Sitecore Search

Improve your Sitecore Search Development Experience

Tobias Studer

21 Aug 2023 — 4 min read

What started out as a small piece of code to extract some metadata fields from your website markup is slowly growing in complexity. Testing, maintaining and extending your document extractor code is getting tougher. There is a very handy tool to change your development experience and speed up your work.

The downside of running a Search Crawler

Whenever you update the code in the document extractor of one of your Sitecore Search sources, you can publish the change and queue a job to recrawl your content. It usually takes a few minutes for a job to start running. It can become quite frustrating to wait 6 minutes only to see that you have a syntax error in your code.

Start using the Cheerio Playground

ScrapeNinja offers a free online tool to write Cheerio queries and debug them in your browser. You can find the Cheerio Sandbox here: https://scrapeninja.net/cheerio-sandbox/basic

Provide the website markup

As a first step, navigate to an example page of your website you want to crawl and copy the markup into the sample data field. The easiest way to access the markup is to use the View page source option from the right click menu. To reference an earlier blog post about Your first Sitecore Search Crawler, we will use the following markup.

<html>
  <head>
  <title>Diversity, Equity and Inclusion</title>
  <meta name="description" content="Diversity, equality and inclusion allow us to open our minds to a variety of approaches and viewpoints and to tackle the challenges of the future." />
</head>
  <body>
    <div id="main"></div>
  </body>
</html>

Provide the document extractor code

Copy and paste the body of your document extractor code. Please be aware that the first two lines between your code and the code that the Cheerio Sandbox expects are slightly different.

function extract(request, response) {
  $ = response.body;
  //...
}

Sitecore Search document extractor code

function extract(input, cheerio) {
  let $ = cheerio.load(input);
  //...
}

Cheerio Sandbox code

In our example, we are using the the document extractor code from the previously mentioned blog post.

// define function which accepts body and cheerio as args
function extract(input, cheerio) {
  // return object with extracted values
  let $ = cheerio.load(input);
  var pageContentType = $('meta[name="content_type"]').attr("content") || "Content";

  var title =
    $("h1.intro__title").text() ||
    $('meta[property="og:title"]').attr("content") ||
    $("title").text();

  var description =
    $('meta[name="description"]').attr("content") ||
    $('meta[property="og:description"]').attr("content") ||
    $("div.intro__content").find("p").text();

  return {
    type: pageContentType,
    name: title,
    description: description,
  };
}

Run the extractor

Once you provided both the sample data and the extractor code, you click the Run extractor button to see the result.

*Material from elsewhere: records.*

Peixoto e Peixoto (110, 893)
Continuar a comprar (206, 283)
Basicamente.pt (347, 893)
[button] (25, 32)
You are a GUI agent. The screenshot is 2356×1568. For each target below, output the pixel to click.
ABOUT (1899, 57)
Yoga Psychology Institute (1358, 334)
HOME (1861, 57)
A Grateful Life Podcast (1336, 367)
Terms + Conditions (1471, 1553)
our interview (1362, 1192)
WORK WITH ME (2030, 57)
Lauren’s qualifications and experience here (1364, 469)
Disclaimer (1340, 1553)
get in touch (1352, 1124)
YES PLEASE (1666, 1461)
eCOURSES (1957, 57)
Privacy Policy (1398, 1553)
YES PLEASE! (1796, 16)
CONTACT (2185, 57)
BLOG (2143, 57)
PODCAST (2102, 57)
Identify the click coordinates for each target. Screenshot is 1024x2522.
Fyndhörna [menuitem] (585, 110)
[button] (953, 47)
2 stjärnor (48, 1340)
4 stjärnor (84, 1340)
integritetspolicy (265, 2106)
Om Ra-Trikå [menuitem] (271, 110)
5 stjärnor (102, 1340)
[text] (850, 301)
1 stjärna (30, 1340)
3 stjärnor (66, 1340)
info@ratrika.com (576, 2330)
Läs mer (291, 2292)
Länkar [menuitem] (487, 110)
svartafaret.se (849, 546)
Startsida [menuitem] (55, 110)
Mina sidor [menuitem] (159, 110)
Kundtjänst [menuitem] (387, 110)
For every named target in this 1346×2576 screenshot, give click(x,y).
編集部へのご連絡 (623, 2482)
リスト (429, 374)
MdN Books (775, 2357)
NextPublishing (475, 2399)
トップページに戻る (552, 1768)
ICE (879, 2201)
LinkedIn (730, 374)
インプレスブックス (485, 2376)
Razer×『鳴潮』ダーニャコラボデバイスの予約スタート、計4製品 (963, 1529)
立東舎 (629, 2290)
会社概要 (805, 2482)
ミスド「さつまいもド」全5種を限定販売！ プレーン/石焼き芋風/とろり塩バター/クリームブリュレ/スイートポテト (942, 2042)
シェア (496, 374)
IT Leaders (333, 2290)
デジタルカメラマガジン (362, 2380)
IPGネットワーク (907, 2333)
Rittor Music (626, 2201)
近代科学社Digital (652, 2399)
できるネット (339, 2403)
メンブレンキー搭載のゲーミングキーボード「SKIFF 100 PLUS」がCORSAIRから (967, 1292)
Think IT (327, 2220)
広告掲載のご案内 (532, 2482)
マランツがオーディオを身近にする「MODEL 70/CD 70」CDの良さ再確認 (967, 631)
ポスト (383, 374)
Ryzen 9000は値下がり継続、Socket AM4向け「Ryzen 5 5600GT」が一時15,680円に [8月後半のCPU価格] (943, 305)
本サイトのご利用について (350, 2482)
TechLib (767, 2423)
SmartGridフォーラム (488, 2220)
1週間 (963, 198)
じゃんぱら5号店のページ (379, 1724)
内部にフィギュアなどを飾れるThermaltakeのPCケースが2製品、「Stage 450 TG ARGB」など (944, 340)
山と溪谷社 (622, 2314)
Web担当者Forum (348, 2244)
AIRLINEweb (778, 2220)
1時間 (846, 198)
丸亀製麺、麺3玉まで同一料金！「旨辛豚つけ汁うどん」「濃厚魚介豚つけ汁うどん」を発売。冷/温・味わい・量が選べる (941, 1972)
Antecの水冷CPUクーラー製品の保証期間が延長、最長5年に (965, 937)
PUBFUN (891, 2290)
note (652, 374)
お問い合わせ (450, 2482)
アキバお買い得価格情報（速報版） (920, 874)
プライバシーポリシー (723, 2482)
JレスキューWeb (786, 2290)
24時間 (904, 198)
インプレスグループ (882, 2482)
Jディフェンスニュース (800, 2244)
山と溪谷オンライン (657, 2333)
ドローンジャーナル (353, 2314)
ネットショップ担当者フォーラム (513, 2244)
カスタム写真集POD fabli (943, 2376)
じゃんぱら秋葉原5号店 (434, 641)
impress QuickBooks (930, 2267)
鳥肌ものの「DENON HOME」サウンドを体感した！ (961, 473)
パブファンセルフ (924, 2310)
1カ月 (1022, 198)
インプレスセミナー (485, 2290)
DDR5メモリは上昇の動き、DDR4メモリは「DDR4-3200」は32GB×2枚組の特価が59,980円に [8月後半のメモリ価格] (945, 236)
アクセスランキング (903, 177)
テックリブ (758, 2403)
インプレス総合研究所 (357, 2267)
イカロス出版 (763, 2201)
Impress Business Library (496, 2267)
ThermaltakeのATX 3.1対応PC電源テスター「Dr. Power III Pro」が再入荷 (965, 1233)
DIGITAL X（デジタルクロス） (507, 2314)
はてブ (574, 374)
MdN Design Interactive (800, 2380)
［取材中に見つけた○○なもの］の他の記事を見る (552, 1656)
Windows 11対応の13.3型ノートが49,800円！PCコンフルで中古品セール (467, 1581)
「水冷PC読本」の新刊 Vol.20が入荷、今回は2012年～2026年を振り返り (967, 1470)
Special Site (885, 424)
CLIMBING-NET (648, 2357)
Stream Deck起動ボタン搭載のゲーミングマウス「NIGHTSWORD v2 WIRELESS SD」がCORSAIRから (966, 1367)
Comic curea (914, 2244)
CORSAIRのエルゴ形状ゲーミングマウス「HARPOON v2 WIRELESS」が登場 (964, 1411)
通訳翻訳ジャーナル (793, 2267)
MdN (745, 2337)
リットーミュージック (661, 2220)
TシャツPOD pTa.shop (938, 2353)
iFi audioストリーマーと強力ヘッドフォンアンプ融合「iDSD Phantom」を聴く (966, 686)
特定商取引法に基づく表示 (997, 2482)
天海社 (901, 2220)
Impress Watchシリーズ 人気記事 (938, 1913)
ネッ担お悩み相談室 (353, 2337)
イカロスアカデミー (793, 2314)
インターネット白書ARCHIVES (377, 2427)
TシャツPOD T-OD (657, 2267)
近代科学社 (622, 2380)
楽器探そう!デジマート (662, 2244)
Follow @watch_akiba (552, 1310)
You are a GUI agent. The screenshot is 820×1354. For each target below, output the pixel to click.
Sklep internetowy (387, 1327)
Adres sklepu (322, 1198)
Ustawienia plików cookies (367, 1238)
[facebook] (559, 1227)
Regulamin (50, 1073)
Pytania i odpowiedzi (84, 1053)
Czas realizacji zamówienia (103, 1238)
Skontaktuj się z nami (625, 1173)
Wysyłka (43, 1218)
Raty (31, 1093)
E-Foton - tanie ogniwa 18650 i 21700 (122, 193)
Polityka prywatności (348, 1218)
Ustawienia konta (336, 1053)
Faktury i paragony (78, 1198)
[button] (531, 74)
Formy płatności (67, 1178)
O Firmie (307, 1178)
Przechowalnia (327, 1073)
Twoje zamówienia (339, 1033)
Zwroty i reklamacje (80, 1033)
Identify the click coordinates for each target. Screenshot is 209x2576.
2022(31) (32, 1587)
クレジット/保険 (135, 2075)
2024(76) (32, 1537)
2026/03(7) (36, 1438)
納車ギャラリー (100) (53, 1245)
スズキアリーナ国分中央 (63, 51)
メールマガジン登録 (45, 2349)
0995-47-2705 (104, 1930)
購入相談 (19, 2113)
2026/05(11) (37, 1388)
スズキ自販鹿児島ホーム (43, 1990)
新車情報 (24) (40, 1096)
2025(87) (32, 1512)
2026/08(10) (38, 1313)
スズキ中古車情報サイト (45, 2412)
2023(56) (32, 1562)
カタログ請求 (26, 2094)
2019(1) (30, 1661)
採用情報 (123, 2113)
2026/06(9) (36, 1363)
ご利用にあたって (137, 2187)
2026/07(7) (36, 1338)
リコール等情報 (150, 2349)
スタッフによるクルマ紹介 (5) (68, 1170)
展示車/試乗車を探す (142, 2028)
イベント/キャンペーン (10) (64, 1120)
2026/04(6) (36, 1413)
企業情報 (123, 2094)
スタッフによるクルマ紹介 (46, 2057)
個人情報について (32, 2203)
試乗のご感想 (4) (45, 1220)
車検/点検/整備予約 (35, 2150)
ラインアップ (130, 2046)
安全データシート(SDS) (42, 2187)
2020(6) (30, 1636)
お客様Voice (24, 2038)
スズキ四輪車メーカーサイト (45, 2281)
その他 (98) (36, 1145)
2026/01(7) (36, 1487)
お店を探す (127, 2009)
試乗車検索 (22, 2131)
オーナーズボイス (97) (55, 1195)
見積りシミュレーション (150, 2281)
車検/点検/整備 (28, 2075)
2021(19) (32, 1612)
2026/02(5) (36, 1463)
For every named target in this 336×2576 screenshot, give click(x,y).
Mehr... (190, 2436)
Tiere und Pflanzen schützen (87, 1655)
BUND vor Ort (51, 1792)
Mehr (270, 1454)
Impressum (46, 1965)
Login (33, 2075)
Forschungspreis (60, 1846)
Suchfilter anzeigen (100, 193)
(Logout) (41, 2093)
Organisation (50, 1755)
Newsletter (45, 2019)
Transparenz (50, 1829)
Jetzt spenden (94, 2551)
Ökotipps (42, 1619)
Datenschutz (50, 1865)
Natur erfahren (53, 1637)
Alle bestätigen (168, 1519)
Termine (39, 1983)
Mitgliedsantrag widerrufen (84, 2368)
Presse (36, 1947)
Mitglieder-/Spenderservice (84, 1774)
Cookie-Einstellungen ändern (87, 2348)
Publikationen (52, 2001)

A screenshot of the extractor result showing the scaped data.

If the extracted data matches your expectations, copy the code back to Sitecore Search. Don't forget to change the first two lines back to what the crawler expects.

Debugging Tip

As there is no special debugging environment, adding console.log statements can help you understand what is happening in your code. Wrapping it in small helper function might help you add and remove the console output.

function extract(input, cheerio) {
  let $ = cheerio.load(input);
  
  function l(line) {
    console.log(line);
  }
  //...
  var introContent = $("div.intro__content").find("p").text();
  l(introContent);
  //...
}

Console log in a simple wrapper function

The log output will be displayed under the extracted data.

Crawling an XML source

In my previous blog post about how Sitecore Search can fix your Legacy API, we indexed an XML source.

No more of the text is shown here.